At the peak of his powers Porter was destined to thrill his readers for many years to come. "Thrill", because his style is filled with a warmth and wit seldom encountered in academia. His books shimmer with the pleasure of writing and this in combination with his vast erudition gave us something very special indeed. In his gargantuan appetite for life one sometimes gets the feeling that he wrote faster than we could read. Porter's writing on Laurence Sterne is hilarious and downright vertiginous; for a non-native reader a dictionary is probably advisory. Even though I haven't read The Life and Opinions of Tristram Shandy, Gentleman, it sounds as if it could have been taken right out of that novel.

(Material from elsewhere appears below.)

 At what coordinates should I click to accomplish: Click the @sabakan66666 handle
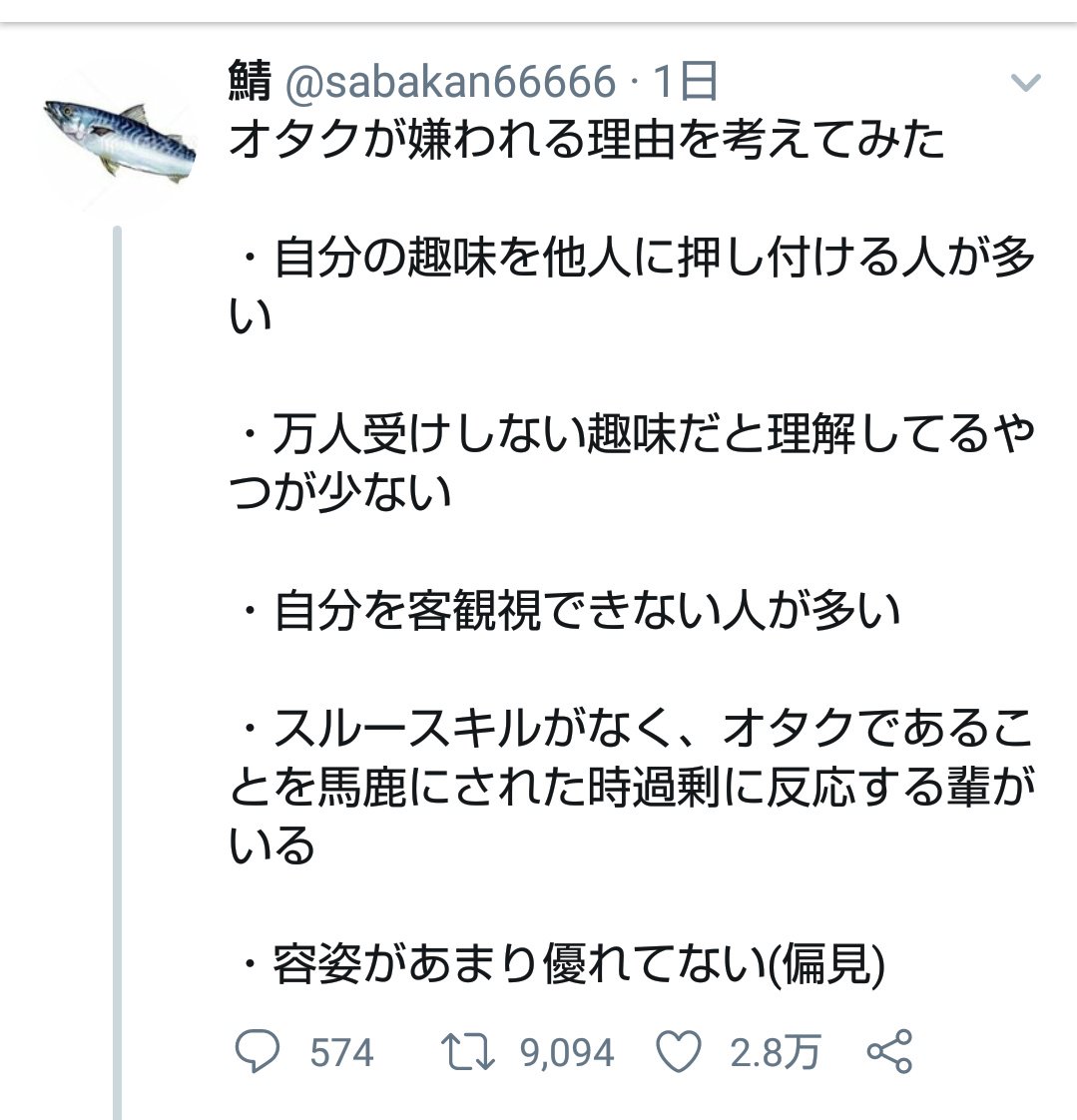[450, 81]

In a panoramic sweep he also renders unforgettable portraits of Samuel Johnson (an "ideot" in the words of Hogarth), Erasmus Darwin, William Hazlitt, Mary Wollstonecraft, Samuel Boswell ("that pious drunk and godfearing lecher"), Edward Gibbon, who despite his corpulence and total lack of exercise actually became slightly older than Porter himself, and many others. Later chapters are interestingly devoted to two other idiosyncratic icons: Blake and Byron.

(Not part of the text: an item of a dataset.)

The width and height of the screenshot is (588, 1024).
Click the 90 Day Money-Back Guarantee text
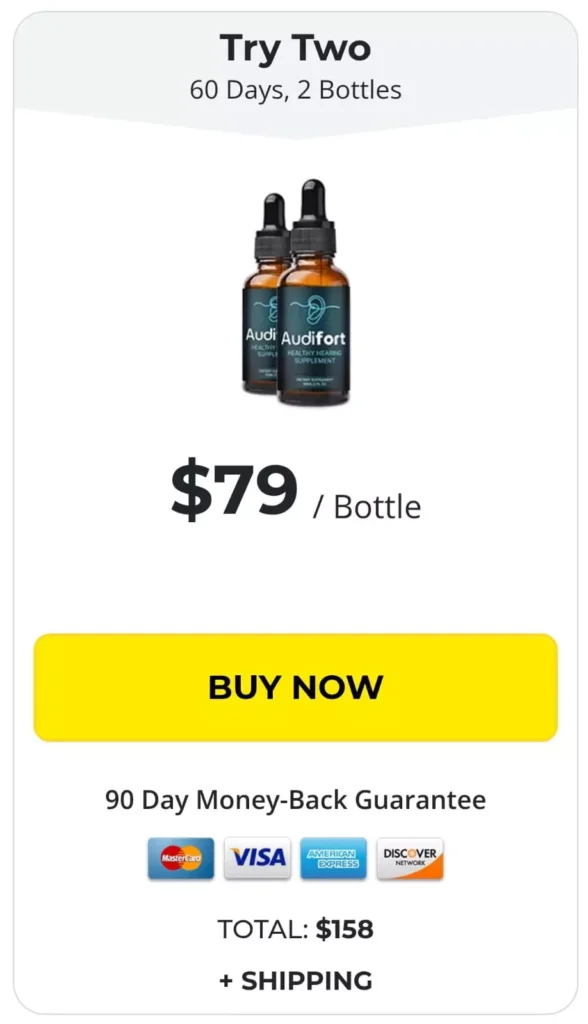point(295,800)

Being specialized in medicine, Porter has an eye for corporeal as well as spiritual matters, often giving the reader a glimpse behind the (sometimes!) shining surface. Without descending into voyeurism or gossip he describes his protagonists with their physical weaknesses and psychological peculiarities in full view.

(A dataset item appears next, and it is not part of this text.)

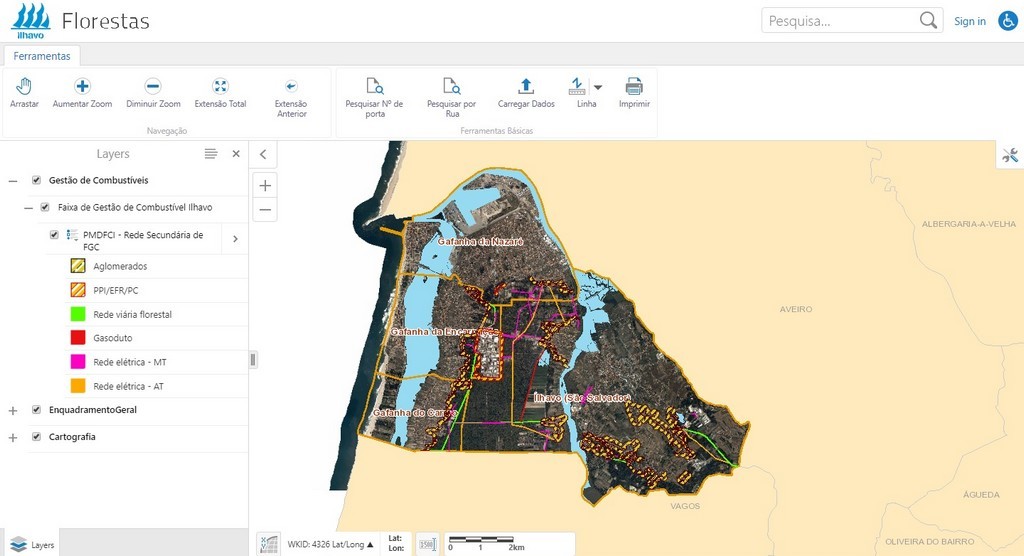Uncheck Gestão de Combustíveis layer
This screenshot has height=556, width=1024.
(37, 180)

LOCKE'S LEAKING SHOES refers to a rather shocking piece of advice offered by the famous philosopher on the blessings of early hardening of the young. Children should be systematically exposed to a bracing regime, including unheated bedrooms, cold-water bathing and wearing shoes that would "leak water" when it rained. Enlightened instructions, to be sure.
This book is, or can be seen as, a sequel to his Enlightenment: Britain and the Creation of the Modern World (2000). His overriding idea is that the British contribution to the Enlightenment is underestimated. Pace Jonathan Israel, I'm prepared to believe anything he says. But first and foremost Flesh in the Age of Reason is a treasure trove. How many stars can one give?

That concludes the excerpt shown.